By Cydney Posner
FINRA is proposing a couple of changes with respect to Rule 5110, the Corporate Financing Rule – Underwriting Terms and Arrangements. Under Rule 5110, no member or person associated with a member may participate in a public offering subject to, and not exempt from, the Rule (or FINRA Rule 5121 (Public Offerings of Securities With Conflicts of Interest)), unless specified documents and information (such as the registration statement, the UA and AAU) have been filed with and blessed by FINRA's Corporate financing Department. Typically, these documents are filed by the book-running manager for the offering.
- Proposed Fee Increase. The first change is a proposal to increase the fees for documents filed under Rule 5110. http://www.finra.org/Industry/Regulation/RuleFilings/2012/P126909
- For the filing of initial documents relating to an offering, the fee would increase to $500 plus .015%, up from .01%, of the proposed maximum aggregate offering price of securities registered (or included on any other type of offering document, where not filed with the SEC), up to a maximum of $225,500, up from $75,500.

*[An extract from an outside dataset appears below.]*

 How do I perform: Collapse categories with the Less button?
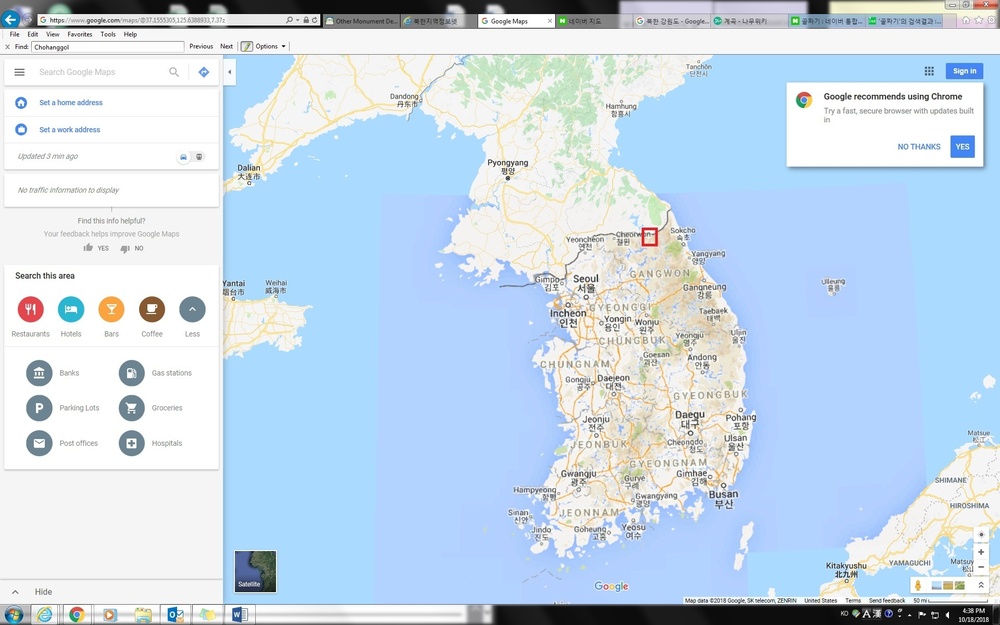(x=192, y=310)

- For an offering under Rule 415 by a WKSI on an automatically effective Form S-3 or F-3, the fee would increase from $75,500 to $225,500.
- In the event of an amendment or change to the filed documents, there would be an additional fee equal to .015%, up from .01%, of the net increase in the maximum aggregate offering price of all securities registered on an SEC registration statement, or on any related Rule 462(b) registration statement, or reflected on any Rule 430A prospectus, or included on any other type of offering document.
- In all cases, the aggregate of all filing fees paid in connection with an SEC registration statement or other type of offering document may not exceed $225,500, again an increase from $75,500.
In the absence of the change, fees would have been capped at offerings with an aggregate offering price of $750 million or more. FINRA notes that the filing fee rate has not changed since it was adopted in 1970, although the cap has been adjusted from time to time. In addition, many filings seek expedited review or "same day clearance," and FINRA has "deployed significant technology resources and process enhancements to accommodate those needs." The proposed adjusted fees and fee cap would become effective for filings and amendments made on or after July 2, 2012 (although the SEC has not yet even posted the FINRA filing).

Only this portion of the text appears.